大っ嫌いだ、あんな奴・・・。結城・・・。

「どうしたんだ渚?腹でも痛いのか」
「間宮」
次の日、大学の講義が終わると、間宮が話しかけてきた。
間宮宗太郎。僕の幼馴染だ。
友達の少ない僕には、唯一心の許せる友達だ。

「腹は痛くない。ちょっといろいろあって」
「フウン?学食行こう。相談に乗るよ」
間宮はそういって、僕の頭に手を置いた。

襲われたことは省いて、大体のあらましを説明すると、
「D機関?聞いたことないな。俺、歴史オタクだけど」
「知ってる」
間宮は日本史に詳しい。刀剣も集めている。
剣道部に所属し、日々木刀を振るっている。
「それに、前世だの、生まれ変わりだのって、あるはずないよ。死んだら終わりさ」
間宮はいって、ストローで炭焼きヴァニラシェイクをすすった。
「それって、苦いの?」
「飲む?」
差し出されたストローを銜えると、
「間接キスだな」
と間宮が言った。キス・・・。あのキスは既にトラウマだ。

「間宮、お前さ・・・キスってしたことある?」
「間接キス?」
「違う。

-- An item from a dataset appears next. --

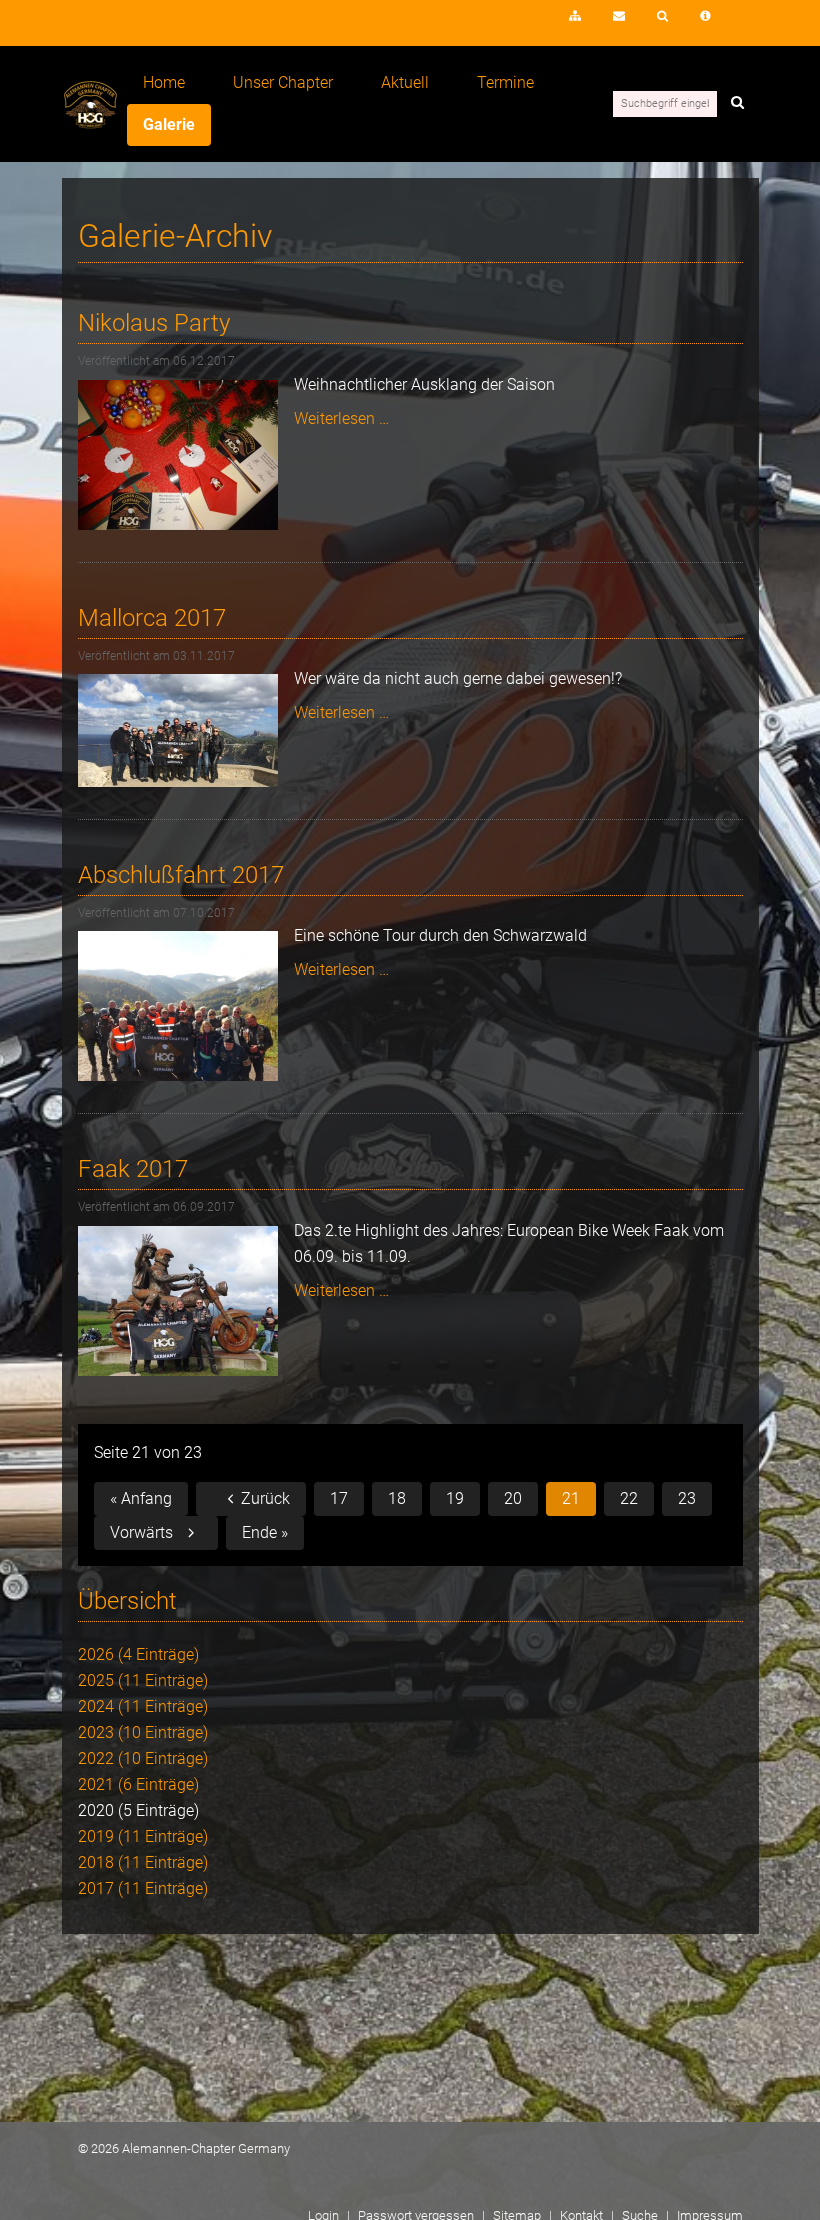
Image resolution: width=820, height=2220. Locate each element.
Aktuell (405, 82)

普通の・・・っていうか・・・あの・・・おと・・・男と」
すると、間宮は見たことないくらい赤くなった。
「なんで・・・そんなこと聞くんだよ・・・俺に」
「間宮?」
あまりの動揺ぶりに、僕はむしろ驚いた。
「俺、もういかなきゃ・・・話は、また今度な。ちゃんと聞くから」
間宮は突然立ち上がり、鞄を持つと、また僕の頭に手を置こうとして、その手をふとためらうように引っ込めた。
そして、逃げるようにその場を去った。

なんなんだ・・・。
確かに僕は、聞いてはいけないことを聞いたのかもしれない。
でも、間宮が?
したことあるのだろうか・・・男と、キス。